··· Extracted information

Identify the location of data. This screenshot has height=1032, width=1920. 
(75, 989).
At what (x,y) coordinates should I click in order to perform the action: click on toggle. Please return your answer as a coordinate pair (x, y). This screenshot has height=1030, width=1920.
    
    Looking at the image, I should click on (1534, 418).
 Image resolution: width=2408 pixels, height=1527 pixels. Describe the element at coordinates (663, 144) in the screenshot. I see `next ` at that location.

······

Job | Can you gather every line above that contains the string "should"? Case counts.

Final result |
At what (x,y) coordinates should I click in order to perform the action: click on toggle. Please return your answer as a coordinate pair (x, y). This screenshot has height=1030, width=1920.
    Looking at the image, I should click on (1534, 418).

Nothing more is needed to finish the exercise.